The reporters are the only survivors. They join up with our four blue-clad Rambos, who are concerned they’ll blab about their ultra secret mission, but bring them anyway. Good thing they did, because they need intel to complete their mission!
Enter the female reporter, who proves her worth by stripping down to a skimpy thong and dressing like a native. She infiltrates a village and learns that the plague is spreading amongst the natives. Since the zombies are literally everywhere, this is obvious, but it’s still a job well done! I can only imagine the brainstorming session that produced this plot point.
Hell of the Dead soon settles into a pattern, with our commandos killing bunches of zombies and then driving away. We witness grainy jungle footage, exotic animals, and wild dancing, as well as the natives disemboweling animals and eating unspeakably gross things.

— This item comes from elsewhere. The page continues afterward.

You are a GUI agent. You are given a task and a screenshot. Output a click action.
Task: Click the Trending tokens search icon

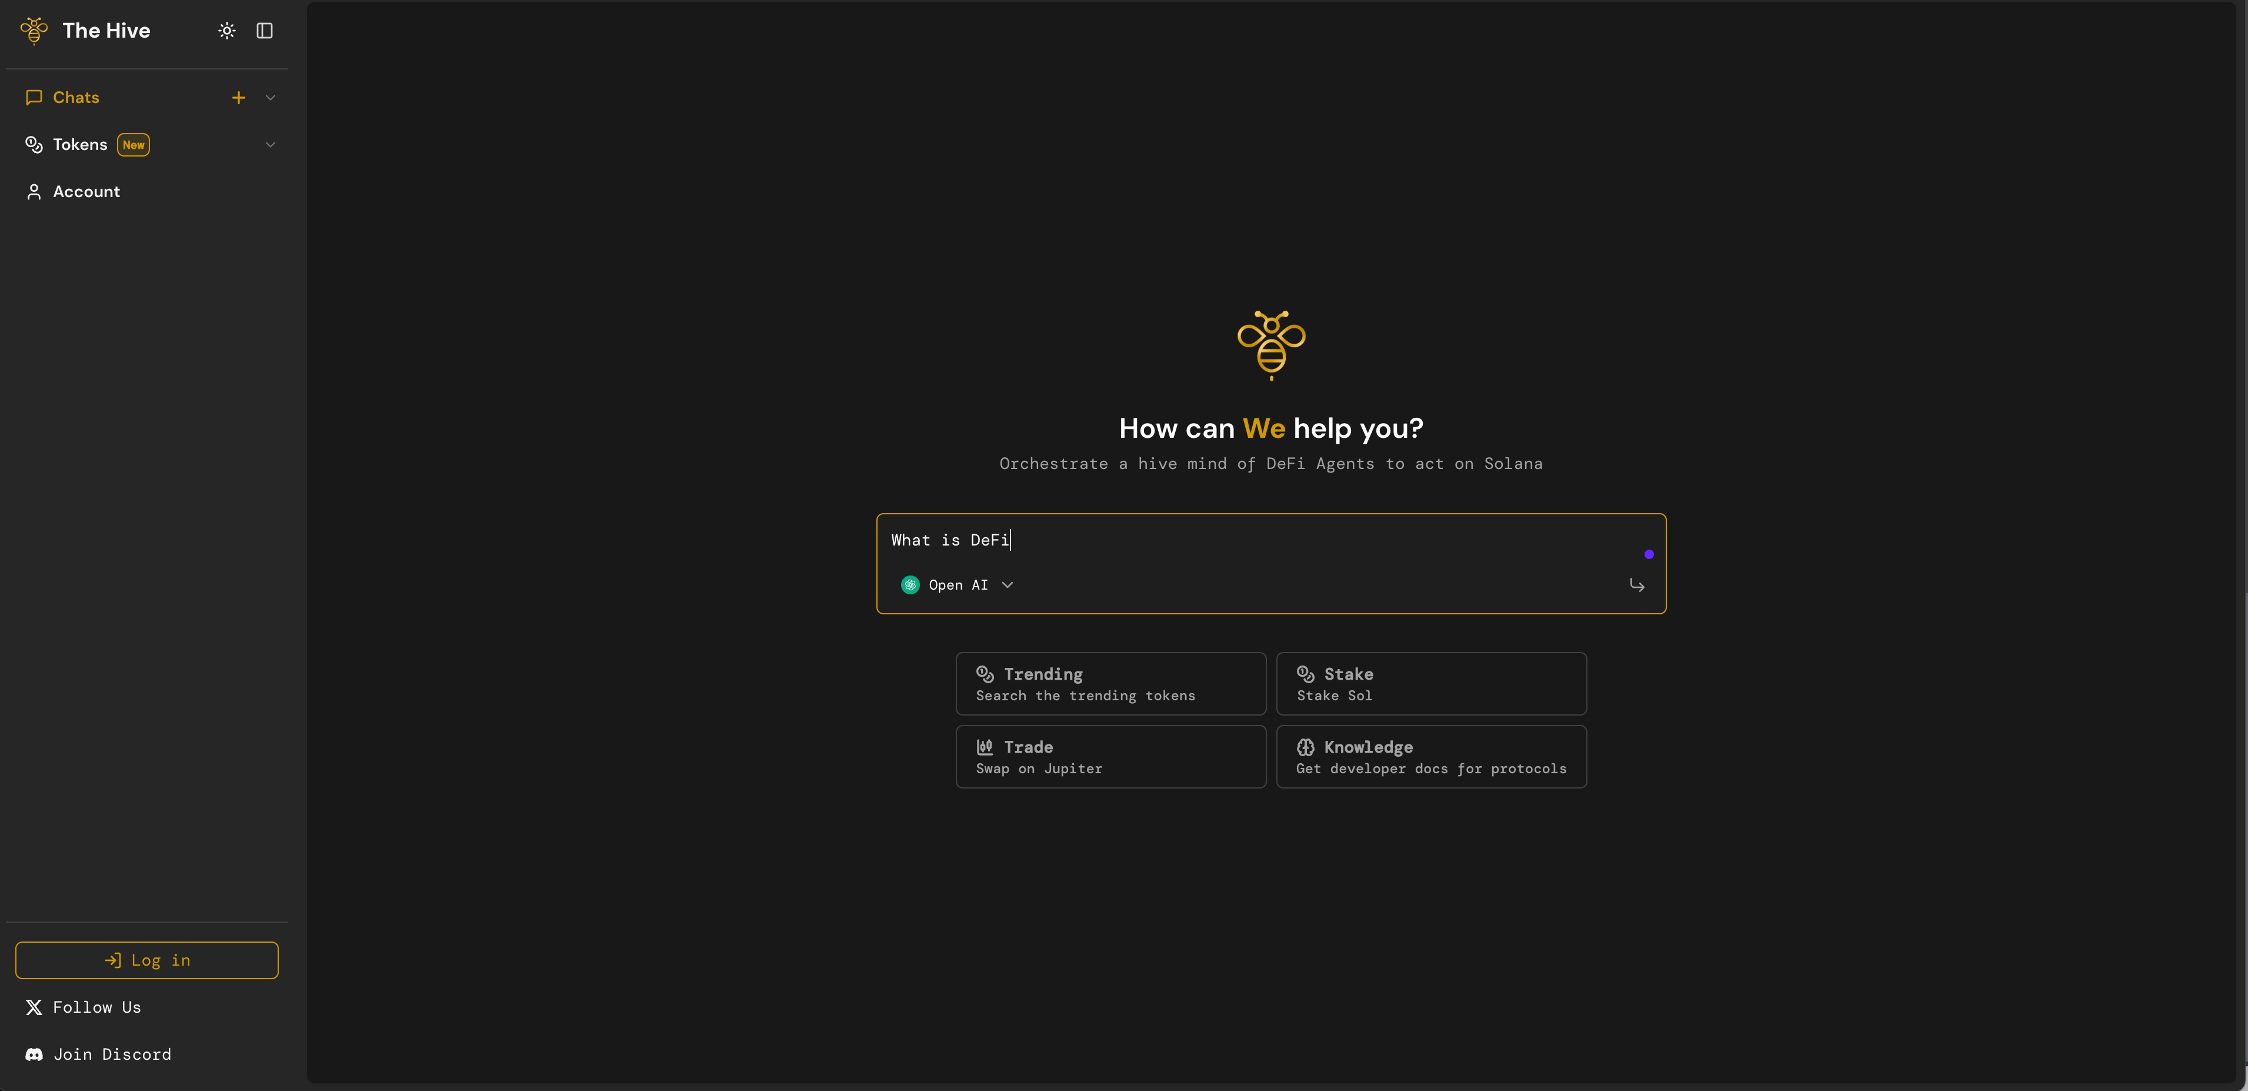tap(985, 674)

Turns out our blue-clad Smurfs aren’t just mindless killing machines. One of them has a thing for female reporters, but his hard-ass leader won’t put up with any of that romance bullshit. The commando who looks like Klaus Kinski enjoys taunting the zombies before blowing their heads off, which seems stupid but is realistic as a reaction to stress.

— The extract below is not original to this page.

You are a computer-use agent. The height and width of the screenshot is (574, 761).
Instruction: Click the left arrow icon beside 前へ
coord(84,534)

The fourth commando is the quiet one, and you know what they say about the quiet ones. He wears a backwards cap and drives the jeep. But he harbors a terrible – or awesome – secret, which leads to the high point of this movie.
The Blue Goons check out a house. There is no reason to do this, other than the fact that they read the script. Backwards Cap Guy is sent to canvas the basement, where he throws away his guns and drapes a little green dress over his blue camos. Donning a tophat, brandishing a cane, he waltzes until the zombies gobble him up.
Undeterred, our valiant friends soldier on until they reach the Hope power plant, where we learn that Hope’s vision statement is solving the world’s overpopulation problem by designing a chemical that will make people in third world countries eat each other. IMO, this is nasty enough to seem plausible. The commandos’ mission is to destroy the incriminating documents, which they do before the zombies eat everybody. The end.
Hell of the Living Dead was supposedly inspired by Dawn of the Dead, and the two movies are similar in that they both contain the word Dead. By Eurotrash standards, this is a decent movie that becomes a great movie if you watch it drunk. Don’t watch it high, or when you are eating dinner. Actually, do not watch any Eurotrash movie when eating dinner. However, if you are a fan of cheesy 1980’s zombie jungle movies, this is a must-see.